→ **Task prompt**
Please find every line in the entries below that contains the string "Choose", and copy it.

───── Records provided ─────

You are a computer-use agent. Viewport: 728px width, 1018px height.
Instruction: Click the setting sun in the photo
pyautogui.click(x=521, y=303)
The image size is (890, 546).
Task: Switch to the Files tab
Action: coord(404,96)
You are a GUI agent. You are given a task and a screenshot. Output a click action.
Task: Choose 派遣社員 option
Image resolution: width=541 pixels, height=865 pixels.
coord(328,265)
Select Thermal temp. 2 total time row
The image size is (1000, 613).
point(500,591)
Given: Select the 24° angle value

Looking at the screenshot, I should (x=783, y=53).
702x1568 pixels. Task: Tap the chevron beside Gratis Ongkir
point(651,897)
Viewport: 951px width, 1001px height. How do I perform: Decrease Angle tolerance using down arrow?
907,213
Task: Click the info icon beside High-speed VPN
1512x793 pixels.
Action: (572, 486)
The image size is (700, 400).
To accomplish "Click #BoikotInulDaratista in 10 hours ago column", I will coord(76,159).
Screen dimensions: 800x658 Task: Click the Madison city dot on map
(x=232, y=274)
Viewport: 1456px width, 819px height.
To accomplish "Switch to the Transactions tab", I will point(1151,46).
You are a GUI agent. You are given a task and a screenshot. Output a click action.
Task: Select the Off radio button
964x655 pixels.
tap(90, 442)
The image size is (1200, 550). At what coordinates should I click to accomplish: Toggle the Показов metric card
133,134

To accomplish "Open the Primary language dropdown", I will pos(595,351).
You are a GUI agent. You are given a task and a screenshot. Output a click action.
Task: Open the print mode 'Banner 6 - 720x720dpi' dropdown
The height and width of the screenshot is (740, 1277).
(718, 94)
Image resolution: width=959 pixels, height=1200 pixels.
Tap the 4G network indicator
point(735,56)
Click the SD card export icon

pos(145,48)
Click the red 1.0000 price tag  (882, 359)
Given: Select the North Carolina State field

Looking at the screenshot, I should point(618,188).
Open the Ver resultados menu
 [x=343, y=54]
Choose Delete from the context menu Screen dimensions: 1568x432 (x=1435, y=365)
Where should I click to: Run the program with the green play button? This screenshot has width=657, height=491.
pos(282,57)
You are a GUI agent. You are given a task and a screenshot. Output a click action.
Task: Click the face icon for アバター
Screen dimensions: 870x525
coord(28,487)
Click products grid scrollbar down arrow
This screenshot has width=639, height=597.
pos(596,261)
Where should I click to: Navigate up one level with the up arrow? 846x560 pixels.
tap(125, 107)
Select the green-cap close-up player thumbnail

─────

→ **Answer for the task**
Task: Choose 派遣社員 option
Choose Delete from the context menu Screen dimensions: 1568x432 (x=1435, y=365)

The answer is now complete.